Фрагмент текста:
------------------------------
Книга: Пути России от Ельцина до Батыя. История наоборот
Назад: О том, как Николай Павлович лавировал, лавировал, да не вылавировал
Дальше: Смелость, терпение и компромиссы

Великие, но добровольно-принудительные реформы

Основной удар по крепостничеству нанесла вовсе не экономика, как можно было бы думать, глядя в прошлое из нашего века. В экономическом смысле крепостной труд мог бы еще какое-то время существовать, но в моральном он действовал отныне угнетающе не только на рабов, но и на господ, которые не могли себя ощущать одновременно и европейцами, и рабовладельцами. Путешествуя по западным странам, наши дворяне часто сталкивались с тем, что русских считают гуннами, грозящими Европе новым варварством. «Перемена сознания беззаконности права произошла не в крестьянах, а в помещиках, и, без сомнения, эта перемена инстинктивно осознается народом», — писал в 1856 году князь Дмитрий Оболенский.

Влиятельные бюрократы, утонченные мыслители, прагматичные помещики все чаще готовы были поддержать отмену крепостного права.

Крепостная система, — справедливо отмечает историк Борис Миронов, — заходила в тупик не из‑за ее малой доходности, а по причине невозможности сохранения прежнего уровня насилия. <…> Время для отмены частновладельческого крепостного права наступило в конце 1850‑х гг., когда общественное мнение склонилось к мысли о несовместимости крепостного права с духом времени.

Несовместимой с духом времени оказалась и старая правовая система, что предопределило необходимость судебной реформы. «России необходим еще новый Петр Великий, — писал в своем дневнике Никитенко. — Первый Петр Великий ее построил. Второму надлежало бы ее устроить. Теперь в ней все в хаосе. Кто выведет ее из этого хаоса?»

Ощущение нетерпимости рабства и бесправия усилило поражение, понесенное в Крымской войне. Нельзя сказать, что этот военный конфуз продемонстрировал полную невозможность развивать производительные силы при крепостнических производственных отношениях, как выразились бы на этот счет марксисты. Связь между слабостью армии, уровнем развития промышленности и внеэкономическим принуждением в сельском хозяйстве была весьма сложной и неочевидной. Однако позор, который довелось испытать царскому режиму, неизбежно должен был укрепить позиции сторонников перемен.

В такую интеллектуальную атмосферу попал после своего восшествия на престол Александр II. Как справедливо отмечал в 1862 году известный публицист Дмитрий Писарев,

чтобы напасть на мысль об уничтожении крепостного права, мало быть гениальным человеком; надо еще жить в такое время, когда вопрос поставлен на виду, когда слышатся голоса за и против, когда, следовательно, важность этого очередного вопроса бросается в глаза даже такому человеку, который еще не знает, на чьей стороне логика и справедливость.
------------------------------
Исходные данные:
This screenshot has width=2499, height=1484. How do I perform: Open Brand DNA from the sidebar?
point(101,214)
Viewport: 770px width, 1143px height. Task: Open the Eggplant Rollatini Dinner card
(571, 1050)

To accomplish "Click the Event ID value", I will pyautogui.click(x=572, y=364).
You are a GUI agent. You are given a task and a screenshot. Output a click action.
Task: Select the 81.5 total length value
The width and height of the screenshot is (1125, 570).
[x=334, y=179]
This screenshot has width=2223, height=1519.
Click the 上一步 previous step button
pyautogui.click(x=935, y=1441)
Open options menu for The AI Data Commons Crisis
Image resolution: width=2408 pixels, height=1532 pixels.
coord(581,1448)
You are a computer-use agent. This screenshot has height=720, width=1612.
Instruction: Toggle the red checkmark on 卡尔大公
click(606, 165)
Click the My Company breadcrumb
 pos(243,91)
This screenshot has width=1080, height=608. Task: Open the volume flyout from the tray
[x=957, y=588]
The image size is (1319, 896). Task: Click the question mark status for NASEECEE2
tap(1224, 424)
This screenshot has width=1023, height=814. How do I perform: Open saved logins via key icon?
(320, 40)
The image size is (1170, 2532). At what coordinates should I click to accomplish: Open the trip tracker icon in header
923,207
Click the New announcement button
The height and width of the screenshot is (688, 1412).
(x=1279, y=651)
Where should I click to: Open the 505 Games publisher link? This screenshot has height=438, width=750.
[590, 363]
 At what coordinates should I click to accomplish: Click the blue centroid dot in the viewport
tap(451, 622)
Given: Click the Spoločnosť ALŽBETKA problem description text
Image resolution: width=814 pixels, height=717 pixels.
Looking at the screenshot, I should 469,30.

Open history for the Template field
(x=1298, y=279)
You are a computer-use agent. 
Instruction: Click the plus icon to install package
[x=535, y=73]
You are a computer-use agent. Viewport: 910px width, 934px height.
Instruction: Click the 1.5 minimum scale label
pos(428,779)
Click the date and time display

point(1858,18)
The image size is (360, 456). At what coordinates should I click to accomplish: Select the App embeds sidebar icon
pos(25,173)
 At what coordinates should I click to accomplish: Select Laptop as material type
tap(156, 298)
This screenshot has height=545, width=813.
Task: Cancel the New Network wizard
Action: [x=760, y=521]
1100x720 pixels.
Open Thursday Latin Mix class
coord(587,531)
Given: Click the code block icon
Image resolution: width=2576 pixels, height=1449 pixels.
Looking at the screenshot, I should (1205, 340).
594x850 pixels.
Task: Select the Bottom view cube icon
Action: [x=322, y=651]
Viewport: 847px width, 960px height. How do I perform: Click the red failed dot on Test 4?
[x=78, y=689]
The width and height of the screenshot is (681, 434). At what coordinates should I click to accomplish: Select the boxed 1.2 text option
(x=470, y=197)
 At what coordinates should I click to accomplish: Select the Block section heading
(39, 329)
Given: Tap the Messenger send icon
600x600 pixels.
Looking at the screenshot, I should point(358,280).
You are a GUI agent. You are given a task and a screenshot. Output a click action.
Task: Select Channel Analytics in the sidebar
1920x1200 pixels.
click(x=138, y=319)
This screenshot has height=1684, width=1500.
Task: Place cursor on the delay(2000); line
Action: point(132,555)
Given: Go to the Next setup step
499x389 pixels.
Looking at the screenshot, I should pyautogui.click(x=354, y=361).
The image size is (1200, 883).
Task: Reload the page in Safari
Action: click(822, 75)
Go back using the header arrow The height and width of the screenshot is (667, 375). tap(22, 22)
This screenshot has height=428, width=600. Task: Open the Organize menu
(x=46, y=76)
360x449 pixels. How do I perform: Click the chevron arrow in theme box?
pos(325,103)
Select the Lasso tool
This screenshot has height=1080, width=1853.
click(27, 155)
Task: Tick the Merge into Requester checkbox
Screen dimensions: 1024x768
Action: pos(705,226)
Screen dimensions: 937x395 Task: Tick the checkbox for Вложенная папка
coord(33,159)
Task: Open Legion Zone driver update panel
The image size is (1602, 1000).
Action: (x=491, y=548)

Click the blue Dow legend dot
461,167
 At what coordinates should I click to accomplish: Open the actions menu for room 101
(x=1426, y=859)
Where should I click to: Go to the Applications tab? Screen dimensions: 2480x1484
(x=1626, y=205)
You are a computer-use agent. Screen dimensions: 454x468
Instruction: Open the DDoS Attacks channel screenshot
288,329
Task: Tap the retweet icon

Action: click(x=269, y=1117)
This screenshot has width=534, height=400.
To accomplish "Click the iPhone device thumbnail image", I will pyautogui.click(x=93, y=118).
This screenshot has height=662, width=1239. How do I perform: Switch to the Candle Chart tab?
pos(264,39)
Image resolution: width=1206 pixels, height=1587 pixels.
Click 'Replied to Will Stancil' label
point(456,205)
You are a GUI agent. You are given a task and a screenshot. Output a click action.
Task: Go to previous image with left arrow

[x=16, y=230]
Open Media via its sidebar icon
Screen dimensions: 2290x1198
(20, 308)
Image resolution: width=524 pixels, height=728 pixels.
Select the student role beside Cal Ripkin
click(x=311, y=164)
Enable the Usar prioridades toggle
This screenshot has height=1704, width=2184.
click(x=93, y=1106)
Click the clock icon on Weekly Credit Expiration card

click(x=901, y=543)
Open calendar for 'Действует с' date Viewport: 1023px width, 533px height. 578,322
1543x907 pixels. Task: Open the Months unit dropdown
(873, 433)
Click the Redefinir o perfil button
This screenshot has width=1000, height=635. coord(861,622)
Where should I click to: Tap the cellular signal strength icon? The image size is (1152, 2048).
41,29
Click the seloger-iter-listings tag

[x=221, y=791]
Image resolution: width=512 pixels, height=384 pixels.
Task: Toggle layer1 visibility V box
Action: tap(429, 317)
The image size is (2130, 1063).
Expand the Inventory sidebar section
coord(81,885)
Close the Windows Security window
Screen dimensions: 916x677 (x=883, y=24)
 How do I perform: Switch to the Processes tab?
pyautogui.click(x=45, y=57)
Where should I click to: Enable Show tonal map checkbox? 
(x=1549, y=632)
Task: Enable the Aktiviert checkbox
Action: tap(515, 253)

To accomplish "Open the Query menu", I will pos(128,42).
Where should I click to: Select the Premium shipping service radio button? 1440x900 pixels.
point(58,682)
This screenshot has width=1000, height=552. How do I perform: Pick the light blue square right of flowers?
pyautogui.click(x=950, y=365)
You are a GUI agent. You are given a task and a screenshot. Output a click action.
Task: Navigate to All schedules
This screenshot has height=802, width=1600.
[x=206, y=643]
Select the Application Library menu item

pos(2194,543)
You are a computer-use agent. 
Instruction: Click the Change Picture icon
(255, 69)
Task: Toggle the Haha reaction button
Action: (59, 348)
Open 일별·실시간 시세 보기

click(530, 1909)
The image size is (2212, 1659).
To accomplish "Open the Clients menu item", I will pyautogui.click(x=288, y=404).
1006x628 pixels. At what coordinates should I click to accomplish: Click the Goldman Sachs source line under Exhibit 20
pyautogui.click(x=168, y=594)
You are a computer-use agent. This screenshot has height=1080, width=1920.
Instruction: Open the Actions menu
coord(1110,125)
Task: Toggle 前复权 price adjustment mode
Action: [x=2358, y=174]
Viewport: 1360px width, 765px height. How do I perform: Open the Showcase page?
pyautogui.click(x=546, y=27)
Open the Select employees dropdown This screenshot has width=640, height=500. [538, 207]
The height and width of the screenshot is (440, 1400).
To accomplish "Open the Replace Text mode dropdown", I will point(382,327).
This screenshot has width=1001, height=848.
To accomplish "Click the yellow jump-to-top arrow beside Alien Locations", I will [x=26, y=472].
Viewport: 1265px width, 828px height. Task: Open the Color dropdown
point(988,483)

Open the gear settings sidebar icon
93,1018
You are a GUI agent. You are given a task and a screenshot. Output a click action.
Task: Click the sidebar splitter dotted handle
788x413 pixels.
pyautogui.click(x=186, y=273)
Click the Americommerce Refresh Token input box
------------------------------
Что нужно сделать:
**A.** Кто, согласно фрагменту о реформах, написал в 1856 году, что перемена сознания беззаконности права произошла в помещиках, а не в крестьянах?
**B.** Перепишите без изменений тот участок строк с данными, который открывается строкой, содержащей «Close the Windows Security window», и закрывается строкой, содержащей «click(530, 1909)».

Ответы к заданиям:
**A.** Князь Дмитрий Оболенский.

**B.**
Close the Windows Security window
Screen dimensions: 916x677 (x=883, y=24)
 How do I perform: Switch to the Processes tab?
pyautogui.click(x=45, y=57)
Where should I click to: Enable Show tonal map checkbox? 
(x=1549, y=632)
Task: Enable the Aktiviert checkbox
Action: tap(515, 253)

To accomplish "Open the Query menu", I will pos(128,42).
Where should I click to: Select the Premium shipping service radio button? 1440x900 pixels.
point(58,682)
This screenshot has width=1000, height=552. How do I perform: Pick the light blue square right of flowers?
pyautogui.click(x=950, y=365)
You are a GUI agent. You are given a task and a screenshot. Output a click action.
Task: Navigate to All schedules
This screenshot has height=802, width=1600.
[x=206, y=643]
Select the Application Library menu item

pos(2194,543)
You are a computer-use agent. 
Instruction: Click the Change Picture icon
(255, 69)
Task: Toggle the Haha reaction button
Action: (59, 348)
Open 일별·실시간 시세 보기

click(530, 1909)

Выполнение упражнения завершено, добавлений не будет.